Insert documents

Documents represent a single row or record of data in Astra DB Serverless databases.

You use the Collection class to work with documents through the Data API clients. For instructions to get a Collection object, see Work with collections.

For general information about working with documents, including common operations and operators, see the Work with documents.

For more information about the Data API and clients, see Get started with the Data API.

Insert many documents

Insert multiple documents into a collection.

For information about the $vector and $vectorize reserved fields, see Vector and vectorize.

Python
TypeScript
Java
curl

For more information, see the Client reference.

Insert documents with vector embeddings:

response = collection.insert_many(
    [
        {
            "_id": 101,
            "name": "John Doe",
            "$vector": [.12, .52, .32],
        },
        {
            # ID is generated automatically
            "name": "Jane Doe",
            "$vector": [.08, .68, .30],
        },
    ],
)

Insert multiple documents and generate vector embeddings automatically:

response = collection.insert_many(
    [
        {
            "name": "John Doe",
            "$vectorize": "Text to vectorize for John Doe",
        },
        {
            "name": "Jane Doe",
            "$vectorize": "Text to vectorize for Jane Doe",
        },
    ],
)

Parameters:

Name Type Summary

documents

Iterable[Dict[str, Any]]

An iterable of dictionaries, each a document to insert. Documents may specify their _id field or leave it out, in which case it will be added automatically. Each document may contain the $vector or the $vectorize fields, but not both.

ordered

bool

If False (default), the insertions can occur in arbitrary order and possibly concurrently. If True, they are processed sequentially. If you don’t need ordered inserts, DataStax recommends setting this parameter to False for faster performance.

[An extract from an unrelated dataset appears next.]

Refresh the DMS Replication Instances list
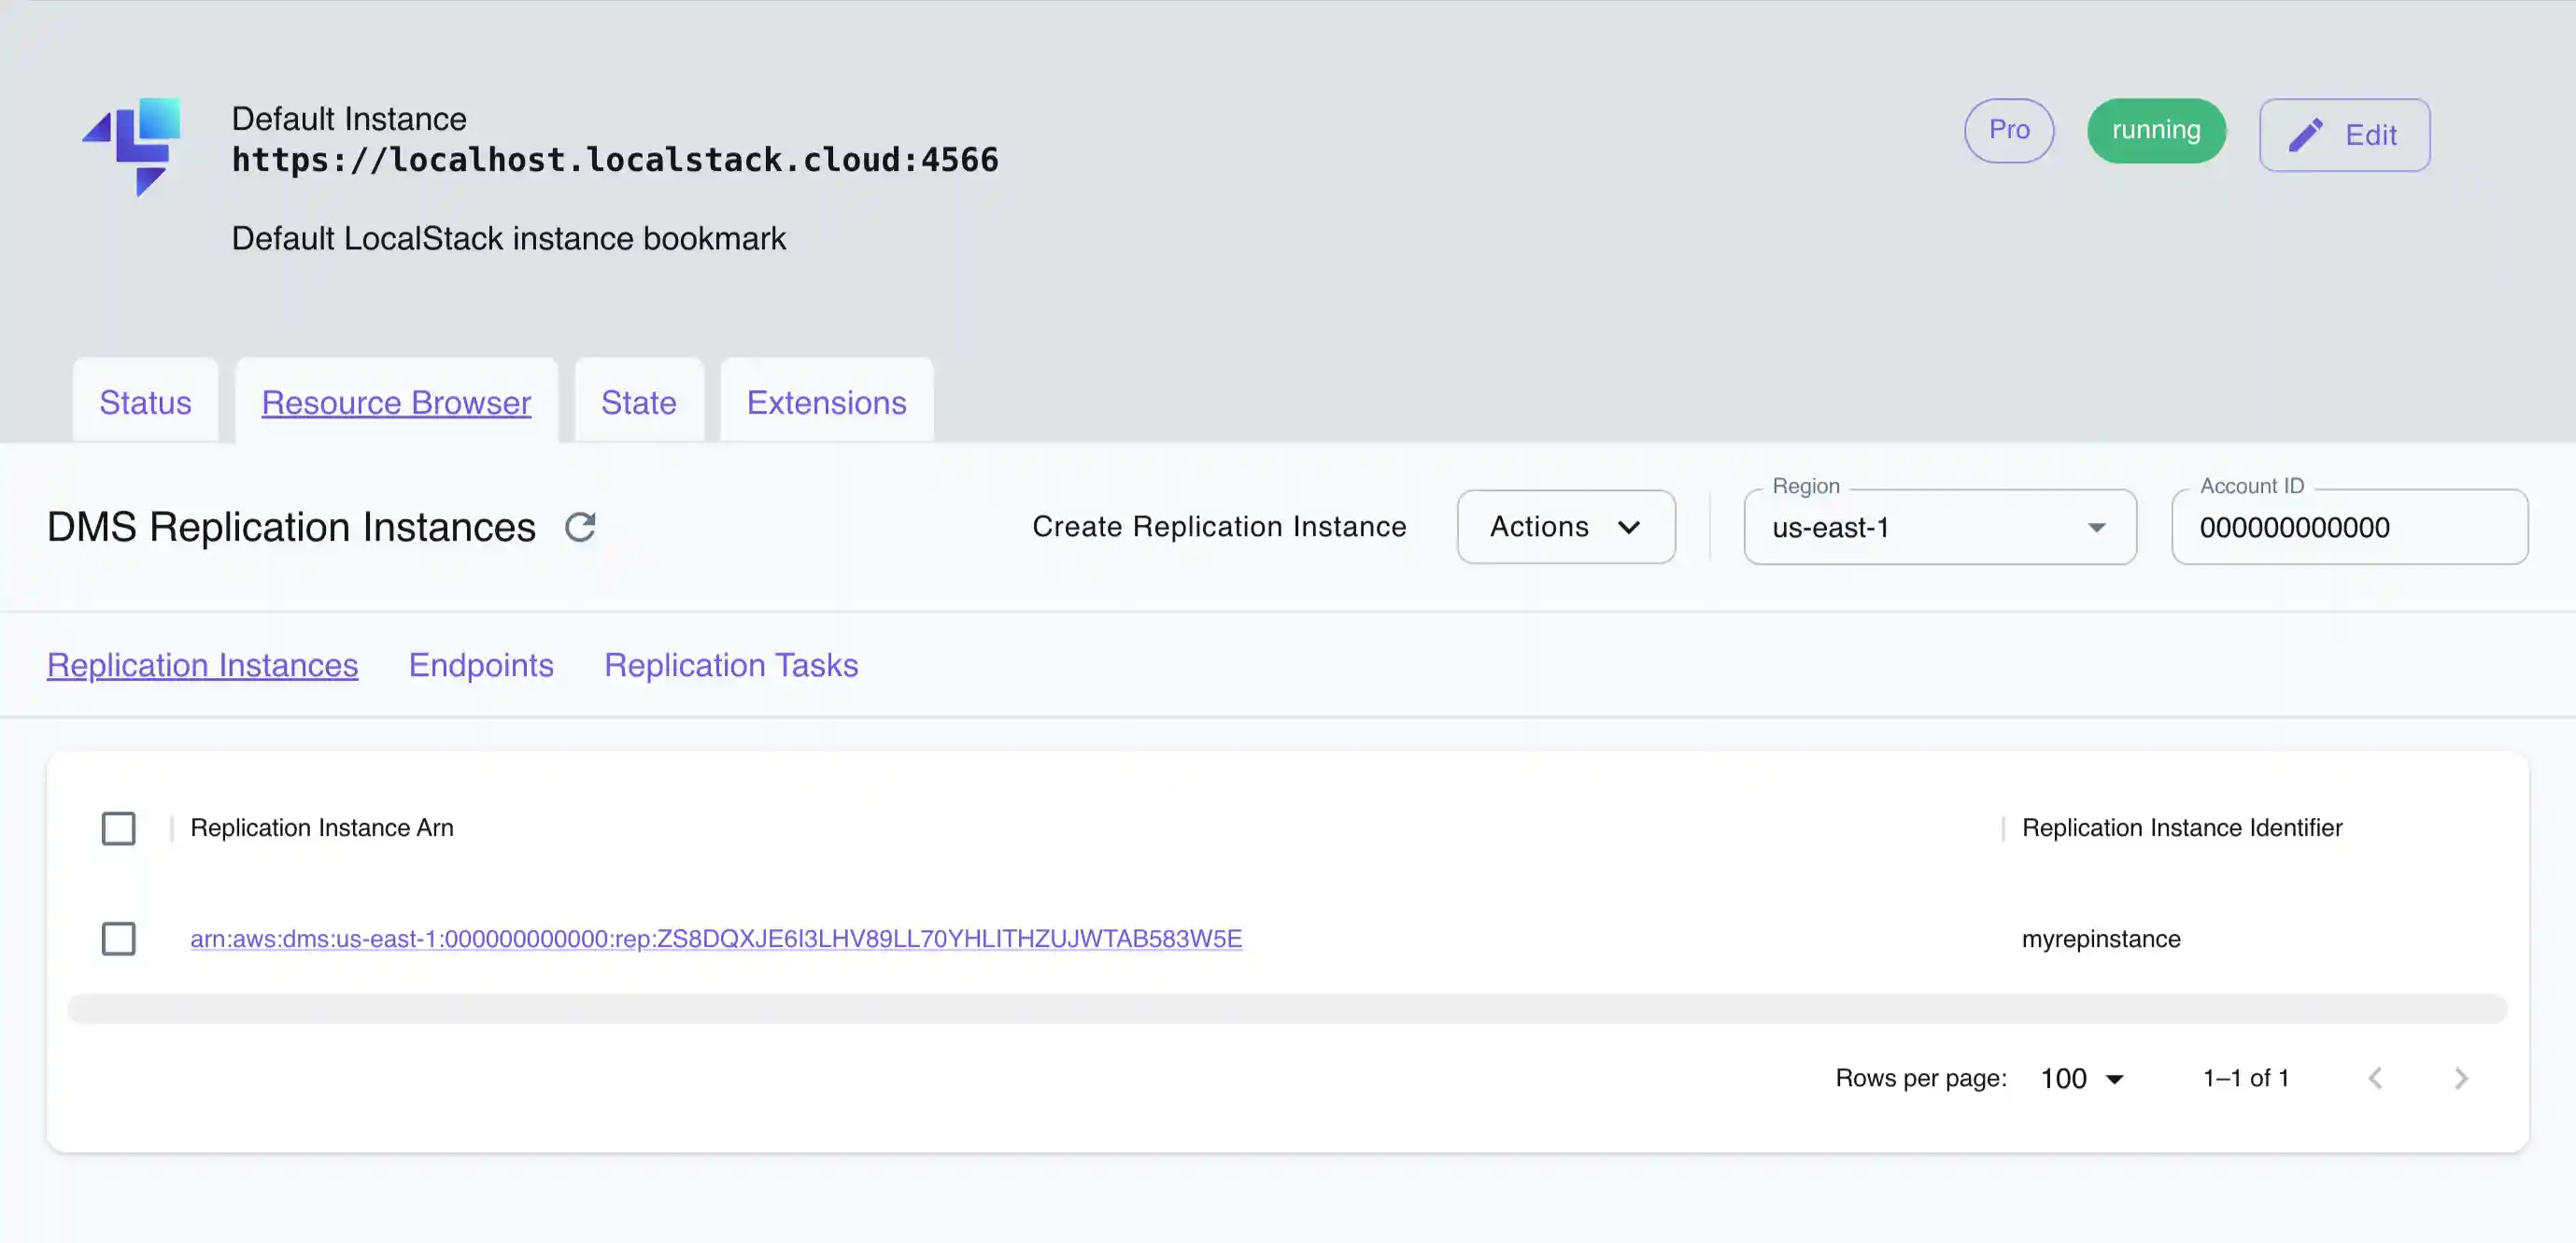The width and height of the screenshot is (2576, 1243). click(x=581, y=527)
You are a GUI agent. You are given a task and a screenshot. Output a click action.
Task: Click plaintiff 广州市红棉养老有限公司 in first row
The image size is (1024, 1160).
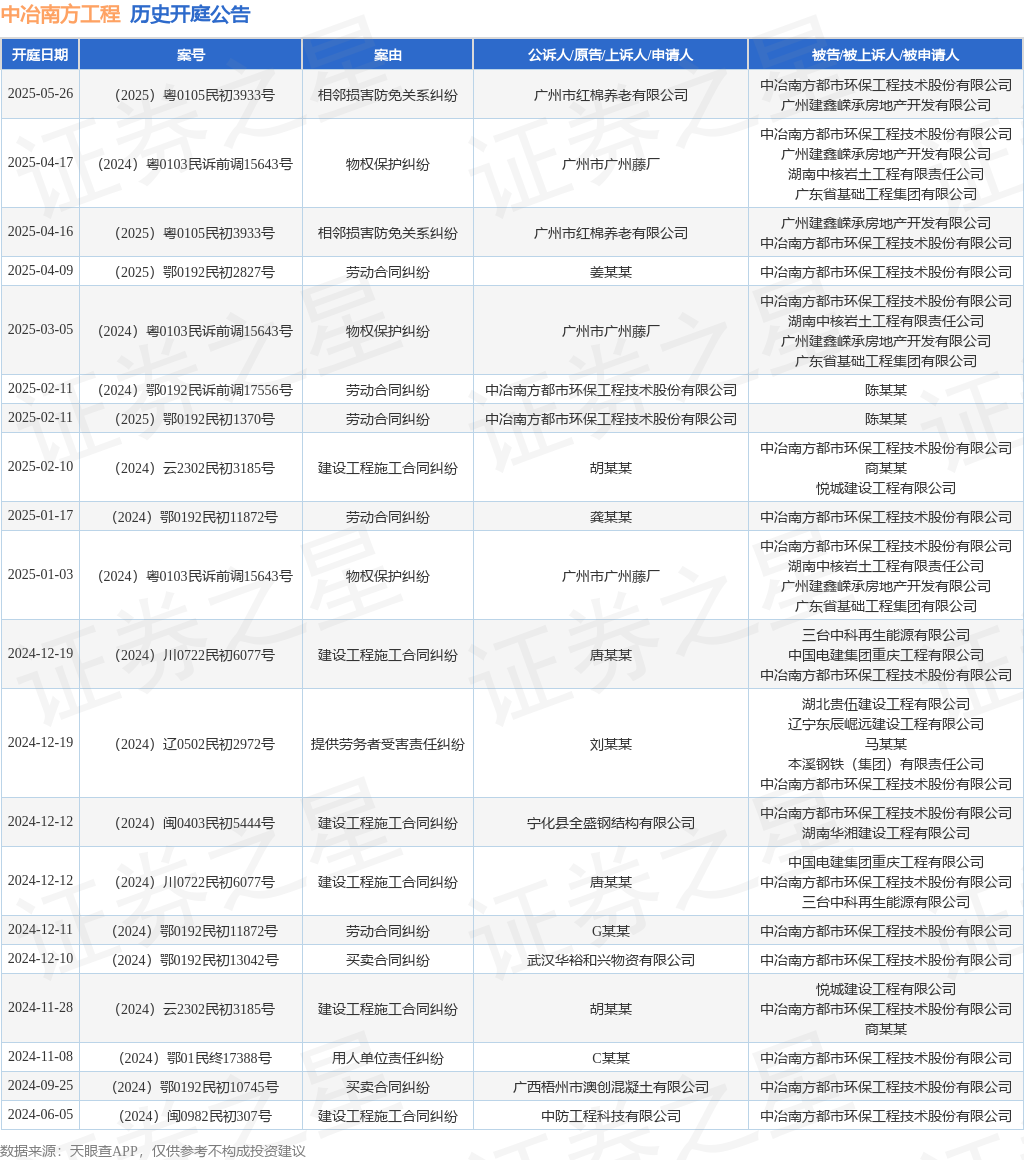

DataStax recommends ordered = False, which typically results in a much higher insert throughput than an equivalent ordered insertion.

chunk_size

Optional[int]

How many documents to include in a single API request. The default is 50, and the maximum is 100.

concurrency

Optional[int]

Maximum number of concurrent requests to the API at a given time. It cannot be more than one for ordered insertions.

max_time_ms

Optional[int]

A timeout, in milliseconds, for the operation. If not passed, the collection-level setting is used instead: If you are inserting many documents, this method will require multiple HTTP requests. You may need to increase the timeout duration for the method to complete successfully.

Returns:

InsertManyResult - An object representing the response from the database after the insert operation. It includes information about the success of the operation and details of the inserted documents.

Example response

InsertManyResult(inserted_ids=[101, '81077d86-05dc-43ca-877d-8605dce3ca4d'], raw_results=...)

Example:

from astrapy import DataAPIClient
client = DataAPIClient("TOKEN")
database = client.get_database("API_ENDPOINT")
collection = database.my_collection

collection.insert_many([{"a": 10}, {"a": 5}, {"b": [True, False, False]}])

collection.insert_many(
    [{"seq": i} for i in range(50)],
    concurrency=5,
)

collection.insert_many(
    [
        {"tag": "a", "$vector": [1, 2]},
        {"tag": "b", "$vector": [3, 4]},
    ]
)

For more information, see the Client reference.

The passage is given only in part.